The input>
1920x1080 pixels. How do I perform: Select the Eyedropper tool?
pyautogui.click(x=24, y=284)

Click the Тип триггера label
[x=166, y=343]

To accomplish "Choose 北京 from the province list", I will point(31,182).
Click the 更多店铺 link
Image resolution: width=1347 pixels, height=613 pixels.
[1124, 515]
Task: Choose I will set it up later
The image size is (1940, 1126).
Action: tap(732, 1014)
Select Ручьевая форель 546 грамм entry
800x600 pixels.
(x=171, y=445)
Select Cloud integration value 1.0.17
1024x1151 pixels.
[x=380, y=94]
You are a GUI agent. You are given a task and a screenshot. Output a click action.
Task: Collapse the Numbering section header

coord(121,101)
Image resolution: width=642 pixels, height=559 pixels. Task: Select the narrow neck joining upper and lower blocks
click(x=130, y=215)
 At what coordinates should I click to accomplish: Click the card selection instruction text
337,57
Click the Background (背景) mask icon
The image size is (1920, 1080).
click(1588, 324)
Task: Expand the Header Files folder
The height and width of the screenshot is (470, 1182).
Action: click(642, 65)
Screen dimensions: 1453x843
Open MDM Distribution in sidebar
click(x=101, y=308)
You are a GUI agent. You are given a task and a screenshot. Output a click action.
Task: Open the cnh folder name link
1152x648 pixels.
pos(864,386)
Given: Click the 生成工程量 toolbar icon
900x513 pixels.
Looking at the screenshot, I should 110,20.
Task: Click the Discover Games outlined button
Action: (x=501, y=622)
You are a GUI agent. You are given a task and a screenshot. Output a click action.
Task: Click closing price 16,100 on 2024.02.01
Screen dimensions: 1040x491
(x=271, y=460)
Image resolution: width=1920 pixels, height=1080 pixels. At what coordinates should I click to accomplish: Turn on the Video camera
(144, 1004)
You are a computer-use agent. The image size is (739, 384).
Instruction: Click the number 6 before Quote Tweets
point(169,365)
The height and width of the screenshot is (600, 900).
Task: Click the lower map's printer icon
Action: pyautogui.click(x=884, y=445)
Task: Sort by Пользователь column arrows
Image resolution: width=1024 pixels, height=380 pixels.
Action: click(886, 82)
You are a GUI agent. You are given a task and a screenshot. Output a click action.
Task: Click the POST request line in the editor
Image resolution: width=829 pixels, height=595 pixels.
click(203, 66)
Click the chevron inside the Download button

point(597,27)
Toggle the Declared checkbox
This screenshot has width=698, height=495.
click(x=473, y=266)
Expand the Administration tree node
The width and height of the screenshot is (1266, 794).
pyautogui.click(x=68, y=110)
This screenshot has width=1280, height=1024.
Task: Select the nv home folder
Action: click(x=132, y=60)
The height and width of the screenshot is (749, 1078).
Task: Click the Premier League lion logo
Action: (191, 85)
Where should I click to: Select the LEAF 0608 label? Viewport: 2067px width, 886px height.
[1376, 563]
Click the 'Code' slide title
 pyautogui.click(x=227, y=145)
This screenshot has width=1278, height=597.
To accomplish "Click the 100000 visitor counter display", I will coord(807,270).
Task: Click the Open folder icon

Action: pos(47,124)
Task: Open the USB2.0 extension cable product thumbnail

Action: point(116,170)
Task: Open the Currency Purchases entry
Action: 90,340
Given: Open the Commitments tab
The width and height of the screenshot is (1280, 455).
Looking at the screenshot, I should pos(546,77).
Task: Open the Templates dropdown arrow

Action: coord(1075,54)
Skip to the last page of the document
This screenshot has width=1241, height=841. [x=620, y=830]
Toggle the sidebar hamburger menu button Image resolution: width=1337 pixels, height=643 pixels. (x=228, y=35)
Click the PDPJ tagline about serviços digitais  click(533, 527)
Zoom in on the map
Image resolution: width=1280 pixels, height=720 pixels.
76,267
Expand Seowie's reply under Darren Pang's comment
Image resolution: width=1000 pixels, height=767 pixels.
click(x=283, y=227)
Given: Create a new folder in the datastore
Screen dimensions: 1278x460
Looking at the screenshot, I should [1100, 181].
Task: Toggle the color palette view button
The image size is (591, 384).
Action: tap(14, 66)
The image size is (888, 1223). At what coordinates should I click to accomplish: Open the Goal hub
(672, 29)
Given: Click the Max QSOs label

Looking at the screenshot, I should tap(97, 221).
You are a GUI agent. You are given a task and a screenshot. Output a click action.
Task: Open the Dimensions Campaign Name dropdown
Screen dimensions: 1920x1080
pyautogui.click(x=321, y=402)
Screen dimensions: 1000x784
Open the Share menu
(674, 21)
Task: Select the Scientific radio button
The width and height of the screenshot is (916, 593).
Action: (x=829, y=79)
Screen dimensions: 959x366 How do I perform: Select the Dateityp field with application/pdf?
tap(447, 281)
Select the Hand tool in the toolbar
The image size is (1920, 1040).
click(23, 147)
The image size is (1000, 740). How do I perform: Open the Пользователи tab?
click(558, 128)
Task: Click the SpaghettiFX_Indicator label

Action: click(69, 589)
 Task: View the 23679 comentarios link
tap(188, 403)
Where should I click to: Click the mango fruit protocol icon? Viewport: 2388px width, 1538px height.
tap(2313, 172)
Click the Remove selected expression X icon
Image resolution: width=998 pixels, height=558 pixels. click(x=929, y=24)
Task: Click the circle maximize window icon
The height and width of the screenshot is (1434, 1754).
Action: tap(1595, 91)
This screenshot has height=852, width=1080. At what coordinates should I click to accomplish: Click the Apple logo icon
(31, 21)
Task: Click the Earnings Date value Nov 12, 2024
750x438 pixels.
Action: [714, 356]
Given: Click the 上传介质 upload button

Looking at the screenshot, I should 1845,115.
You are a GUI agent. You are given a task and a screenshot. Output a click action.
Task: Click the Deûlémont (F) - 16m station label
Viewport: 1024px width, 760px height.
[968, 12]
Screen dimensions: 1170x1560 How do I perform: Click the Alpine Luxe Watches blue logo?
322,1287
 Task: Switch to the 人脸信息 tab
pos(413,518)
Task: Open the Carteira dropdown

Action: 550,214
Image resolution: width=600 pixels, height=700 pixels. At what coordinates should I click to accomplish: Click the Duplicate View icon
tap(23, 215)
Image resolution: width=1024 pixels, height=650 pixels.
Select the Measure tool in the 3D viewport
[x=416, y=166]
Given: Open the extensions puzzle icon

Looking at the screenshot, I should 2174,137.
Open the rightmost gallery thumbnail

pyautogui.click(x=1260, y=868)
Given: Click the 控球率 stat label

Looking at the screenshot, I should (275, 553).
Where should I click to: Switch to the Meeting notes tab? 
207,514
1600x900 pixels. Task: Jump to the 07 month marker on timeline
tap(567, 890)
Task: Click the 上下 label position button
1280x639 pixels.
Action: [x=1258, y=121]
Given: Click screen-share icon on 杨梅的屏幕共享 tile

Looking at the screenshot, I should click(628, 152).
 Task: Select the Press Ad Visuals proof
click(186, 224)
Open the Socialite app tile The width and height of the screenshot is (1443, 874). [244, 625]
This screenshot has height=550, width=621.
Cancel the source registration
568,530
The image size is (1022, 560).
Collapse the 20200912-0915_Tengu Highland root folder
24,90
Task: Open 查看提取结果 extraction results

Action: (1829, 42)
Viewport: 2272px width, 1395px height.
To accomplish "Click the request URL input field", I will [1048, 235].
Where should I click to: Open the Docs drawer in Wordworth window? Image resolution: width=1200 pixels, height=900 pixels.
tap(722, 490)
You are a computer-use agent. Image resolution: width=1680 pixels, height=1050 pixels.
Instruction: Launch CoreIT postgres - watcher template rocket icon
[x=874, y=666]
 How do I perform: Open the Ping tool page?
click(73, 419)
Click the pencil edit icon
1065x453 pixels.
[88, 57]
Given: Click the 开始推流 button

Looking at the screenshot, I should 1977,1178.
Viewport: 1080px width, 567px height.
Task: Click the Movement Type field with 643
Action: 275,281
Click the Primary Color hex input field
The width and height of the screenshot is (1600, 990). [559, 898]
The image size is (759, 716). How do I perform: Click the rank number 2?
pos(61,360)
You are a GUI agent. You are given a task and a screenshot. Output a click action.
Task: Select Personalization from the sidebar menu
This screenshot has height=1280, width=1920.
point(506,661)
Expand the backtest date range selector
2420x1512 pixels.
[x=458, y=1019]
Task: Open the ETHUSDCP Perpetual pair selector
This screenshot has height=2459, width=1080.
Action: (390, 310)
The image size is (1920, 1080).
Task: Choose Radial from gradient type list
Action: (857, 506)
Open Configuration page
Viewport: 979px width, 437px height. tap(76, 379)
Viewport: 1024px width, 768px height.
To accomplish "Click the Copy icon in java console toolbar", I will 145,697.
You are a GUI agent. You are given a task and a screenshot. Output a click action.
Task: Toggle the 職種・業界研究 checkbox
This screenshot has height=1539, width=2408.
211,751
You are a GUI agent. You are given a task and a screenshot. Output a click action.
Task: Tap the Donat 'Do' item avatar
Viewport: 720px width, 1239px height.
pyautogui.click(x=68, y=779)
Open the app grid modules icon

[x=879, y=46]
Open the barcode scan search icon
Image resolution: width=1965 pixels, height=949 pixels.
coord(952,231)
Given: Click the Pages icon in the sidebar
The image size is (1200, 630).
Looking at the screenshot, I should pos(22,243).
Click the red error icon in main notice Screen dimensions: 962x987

Written instruction> Start at the line that contains "The image size is (759, 716)." and stop after the line that contains "point(506,661)". Express those lines as a two-column CSV with the columns text and answer. Each row pairs a text with its answer, each in one quoted field, with line breaks turned into spaces.

Reply to the task>
text,answer
"The image size is (759, 716). How do I perform: Click the rank number 2?","pos(61,360)"
"You are a GUI agent. You are given a task and a screenshot. Output a click action. Task: Select Personalization from the sidebar menu This screenshot has height=1280, width=1920.","point(506,661)"